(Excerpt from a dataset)
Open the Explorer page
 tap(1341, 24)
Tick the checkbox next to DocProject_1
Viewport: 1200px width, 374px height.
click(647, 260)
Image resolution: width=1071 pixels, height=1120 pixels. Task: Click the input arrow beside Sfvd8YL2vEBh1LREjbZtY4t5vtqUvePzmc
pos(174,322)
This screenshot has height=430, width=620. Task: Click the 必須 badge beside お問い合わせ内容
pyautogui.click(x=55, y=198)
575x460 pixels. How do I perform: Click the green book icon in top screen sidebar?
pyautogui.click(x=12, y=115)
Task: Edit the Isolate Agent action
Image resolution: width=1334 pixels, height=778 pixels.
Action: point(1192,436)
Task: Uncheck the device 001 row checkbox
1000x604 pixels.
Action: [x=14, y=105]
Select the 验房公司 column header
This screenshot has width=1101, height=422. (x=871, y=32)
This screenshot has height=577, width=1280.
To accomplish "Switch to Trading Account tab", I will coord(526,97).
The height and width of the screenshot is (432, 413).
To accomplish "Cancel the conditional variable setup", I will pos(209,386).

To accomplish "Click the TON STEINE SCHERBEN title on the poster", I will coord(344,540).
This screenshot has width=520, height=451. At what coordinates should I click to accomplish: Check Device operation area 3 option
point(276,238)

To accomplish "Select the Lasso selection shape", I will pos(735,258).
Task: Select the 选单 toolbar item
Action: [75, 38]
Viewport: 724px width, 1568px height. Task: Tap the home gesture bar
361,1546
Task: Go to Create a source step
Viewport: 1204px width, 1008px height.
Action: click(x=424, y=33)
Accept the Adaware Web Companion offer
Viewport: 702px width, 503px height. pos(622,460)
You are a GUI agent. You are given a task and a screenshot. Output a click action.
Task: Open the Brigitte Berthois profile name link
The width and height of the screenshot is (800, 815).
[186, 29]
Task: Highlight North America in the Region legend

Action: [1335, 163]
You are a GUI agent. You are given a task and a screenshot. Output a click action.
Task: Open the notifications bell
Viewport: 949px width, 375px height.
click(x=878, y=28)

## AIM OF THE TASK
Can you copy out all of the records above word for word, without changing a single character?

## COMPLETE RESPONSE
Open the Explorer page
 tap(1341, 24)
Tick the checkbox next to DocProject_1
Viewport: 1200px width, 374px height.
click(647, 260)
Image resolution: width=1071 pixels, height=1120 pixels. Task: Click the input arrow beside Sfvd8YL2vEBh1LREjbZtY4t5vtqUvePzmc
pos(174,322)
This screenshot has height=430, width=620. Task: Click the 必須 badge beside お問い合わせ内容
pyautogui.click(x=55, y=198)
575x460 pixels. How do I perform: Click the green book icon in top screen sidebar?
pyautogui.click(x=12, y=115)
Task: Edit the Isolate Agent action
Image resolution: width=1334 pixels, height=778 pixels.
Action: point(1192,436)
Task: Uncheck the device 001 row checkbox
1000x604 pixels.
Action: [x=14, y=105]
Select the 验房公司 column header
This screenshot has width=1101, height=422. (x=871, y=32)
This screenshot has height=577, width=1280.
To accomplish "Switch to Trading Account tab", I will coord(526,97).
The height and width of the screenshot is (432, 413).
To accomplish "Cancel the conditional variable setup", I will pos(209,386).

To accomplish "Click the TON STEINE SCHERBEN title on the poster", I will coord(344,540).
This screenshot has width=520, height=451. At what coordinates should I click to accomplish: Check Device operation area 3 option
point(276,238)

To accomplish "Select the Lasso selection shape", I will pos(735,258).
Task: Select the 选单 toolbar item
Action: [75, 38]
Viewport: 724px width, 1568px height. Task: Tap the home gesture bar
361,1546
Task: Go to Create a source step
Viewport: 1204px width, 1008px height.
Action: click(x=424, y=33)
Accept the Adaware Web Companion offer
Viewport: 702px width, 503px height. pos(622,460)
You are a GUI agent. You are given a task and a screenshot. Output a click action.
Task: Open the Brigitte Berthois profile name link
The width and height of the screenshot is (800, 815).
[186, 29]
Task: Highlight North America in the Region legend

Action: [1335, 163]
You are a GUI agent. You are given a task and a screenshot. Output a click action.
Task: Open the notifications bell
Viewport: 949px width, 375px height.
click(x=878, y=28)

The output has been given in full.